PROVIDED RECORDS below:

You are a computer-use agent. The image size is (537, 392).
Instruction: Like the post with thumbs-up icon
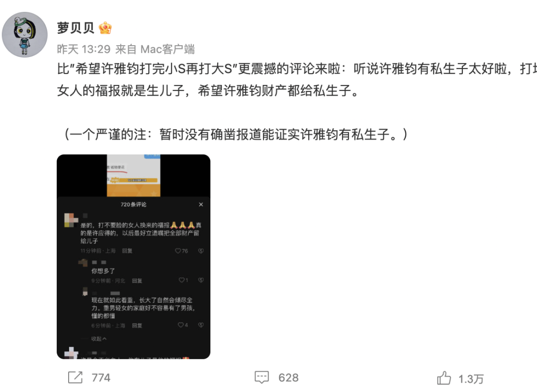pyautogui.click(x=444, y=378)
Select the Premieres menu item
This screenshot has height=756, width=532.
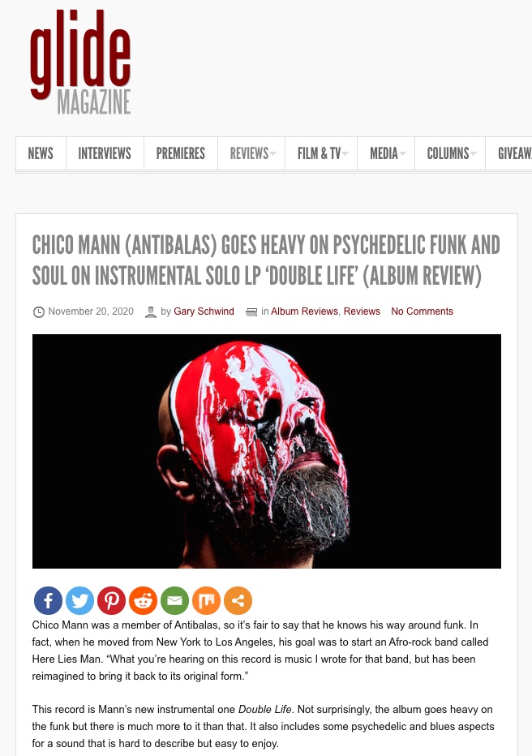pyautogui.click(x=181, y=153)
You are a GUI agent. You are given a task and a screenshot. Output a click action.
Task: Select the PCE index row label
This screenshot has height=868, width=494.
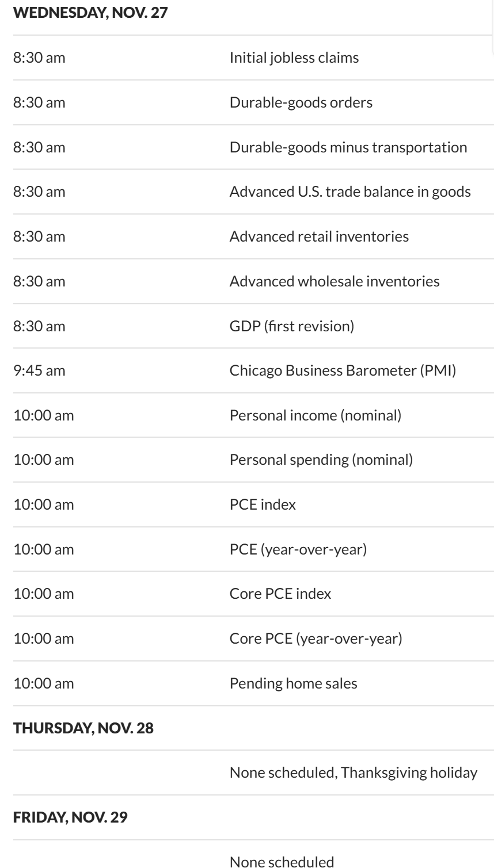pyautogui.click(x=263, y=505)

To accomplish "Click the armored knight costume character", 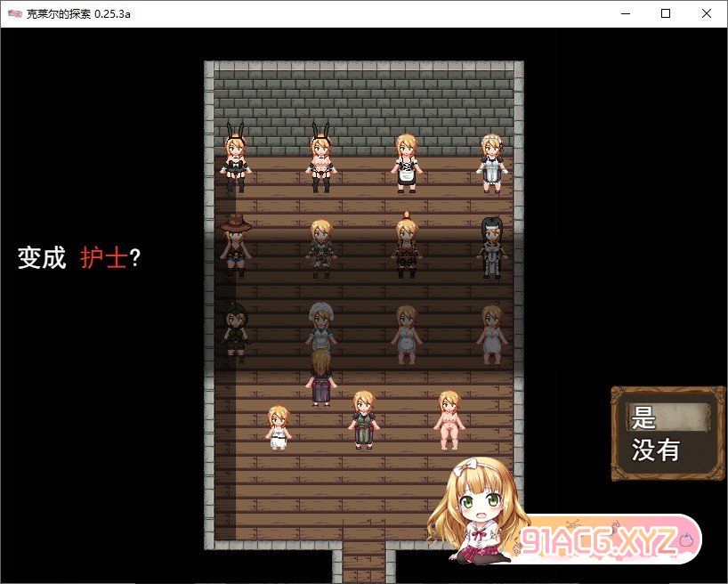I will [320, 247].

End of PROVIDED RECORDS.

• WHAT IS REQUIRED:
Go through the entries above, and wherever a line holds the word "agent", copy that line.

• RESPONSE BOX:
You are a computer-use agent. The image size is (537, 392).
You are a GUI agent. You are given a task and a screenshot. Output a click action.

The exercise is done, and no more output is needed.